● **DESCRIPTION OF THE TASK**:
Retype, word for word, only the lines from the one with "Task: Open the" through the last line of the data below.

● **AVAILABLE DATA**:
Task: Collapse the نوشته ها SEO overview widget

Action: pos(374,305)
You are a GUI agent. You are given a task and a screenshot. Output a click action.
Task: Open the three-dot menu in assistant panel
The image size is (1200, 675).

● **TASK OUTPUT**:
Task: Open the three-dot menu in assistant panel
The image size is (1200, 675).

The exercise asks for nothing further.